- Exercise -
Your task is to repeat exactly the lines below between the line holding "Image resolution: width=1170" and the line holding "Open the Display", inclusive, and only those.

----- Material for this exercise

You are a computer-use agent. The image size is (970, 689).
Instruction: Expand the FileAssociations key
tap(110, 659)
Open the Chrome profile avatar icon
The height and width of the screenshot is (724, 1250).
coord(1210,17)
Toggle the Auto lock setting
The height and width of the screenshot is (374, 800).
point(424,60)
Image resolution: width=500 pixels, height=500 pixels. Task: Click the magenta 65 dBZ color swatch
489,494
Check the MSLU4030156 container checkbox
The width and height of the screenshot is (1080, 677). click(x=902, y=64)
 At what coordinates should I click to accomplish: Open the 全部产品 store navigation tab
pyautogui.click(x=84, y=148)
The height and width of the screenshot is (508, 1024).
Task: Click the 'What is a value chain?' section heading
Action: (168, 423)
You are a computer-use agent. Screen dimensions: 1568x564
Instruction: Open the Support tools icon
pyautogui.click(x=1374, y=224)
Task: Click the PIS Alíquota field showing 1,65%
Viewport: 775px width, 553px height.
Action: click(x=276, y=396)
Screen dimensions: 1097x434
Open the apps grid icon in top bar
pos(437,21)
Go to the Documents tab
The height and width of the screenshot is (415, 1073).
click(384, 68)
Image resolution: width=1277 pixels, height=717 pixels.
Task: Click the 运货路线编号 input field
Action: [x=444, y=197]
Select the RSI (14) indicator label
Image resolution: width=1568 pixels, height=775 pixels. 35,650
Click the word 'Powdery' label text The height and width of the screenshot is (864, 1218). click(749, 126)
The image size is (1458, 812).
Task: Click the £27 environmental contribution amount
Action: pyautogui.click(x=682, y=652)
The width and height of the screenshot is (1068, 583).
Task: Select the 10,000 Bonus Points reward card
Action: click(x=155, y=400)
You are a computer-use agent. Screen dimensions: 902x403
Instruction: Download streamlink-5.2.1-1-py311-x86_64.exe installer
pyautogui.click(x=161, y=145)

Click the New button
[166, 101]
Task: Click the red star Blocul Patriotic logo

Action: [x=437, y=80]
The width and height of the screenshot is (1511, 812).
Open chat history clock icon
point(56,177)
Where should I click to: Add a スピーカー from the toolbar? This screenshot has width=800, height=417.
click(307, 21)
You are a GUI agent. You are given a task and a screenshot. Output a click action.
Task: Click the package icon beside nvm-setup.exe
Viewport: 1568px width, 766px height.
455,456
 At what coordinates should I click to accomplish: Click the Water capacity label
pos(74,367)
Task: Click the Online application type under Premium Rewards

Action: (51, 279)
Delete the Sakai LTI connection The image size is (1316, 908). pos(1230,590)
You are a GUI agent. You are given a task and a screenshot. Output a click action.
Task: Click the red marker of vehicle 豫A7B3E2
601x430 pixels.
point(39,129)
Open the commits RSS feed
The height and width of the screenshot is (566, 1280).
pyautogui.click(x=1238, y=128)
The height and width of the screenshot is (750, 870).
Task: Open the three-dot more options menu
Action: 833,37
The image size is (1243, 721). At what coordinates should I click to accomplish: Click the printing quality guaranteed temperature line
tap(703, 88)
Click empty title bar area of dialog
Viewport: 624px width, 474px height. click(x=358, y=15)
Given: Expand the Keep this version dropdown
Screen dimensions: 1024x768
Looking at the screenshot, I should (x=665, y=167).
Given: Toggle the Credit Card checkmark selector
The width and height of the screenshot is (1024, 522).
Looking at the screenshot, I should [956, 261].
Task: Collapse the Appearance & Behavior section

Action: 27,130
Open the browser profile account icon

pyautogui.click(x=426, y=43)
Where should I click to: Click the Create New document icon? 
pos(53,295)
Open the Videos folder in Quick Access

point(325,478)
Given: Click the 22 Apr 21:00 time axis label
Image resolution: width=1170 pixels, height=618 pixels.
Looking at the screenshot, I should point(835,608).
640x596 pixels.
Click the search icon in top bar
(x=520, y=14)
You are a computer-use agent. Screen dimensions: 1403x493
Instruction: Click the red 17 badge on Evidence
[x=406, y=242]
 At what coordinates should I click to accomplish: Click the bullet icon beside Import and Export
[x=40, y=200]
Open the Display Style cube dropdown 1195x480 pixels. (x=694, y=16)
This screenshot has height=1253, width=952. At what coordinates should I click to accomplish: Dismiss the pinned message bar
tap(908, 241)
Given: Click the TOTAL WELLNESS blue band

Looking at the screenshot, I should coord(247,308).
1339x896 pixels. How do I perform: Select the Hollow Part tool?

----------

- Task response -
Image resolution: width=1170 pixels, height=618 pixels.
Looking at the screenshot, I should point(835,608).
640x596 pixels.
Click the search icon in top bar
(x=520, y=14)
You are a computer-use agent. Screen dimensions: 1403x493
Instruction: Click the red 17 badge on Evidence
[x=406, y=242]
 At what coordinates should I click to accomplish: Click the bullet icon beside Import and Export
[x=40, y=200]
Open the Display Style cube dropdown 1195x480 pixels. (x=694, y=16)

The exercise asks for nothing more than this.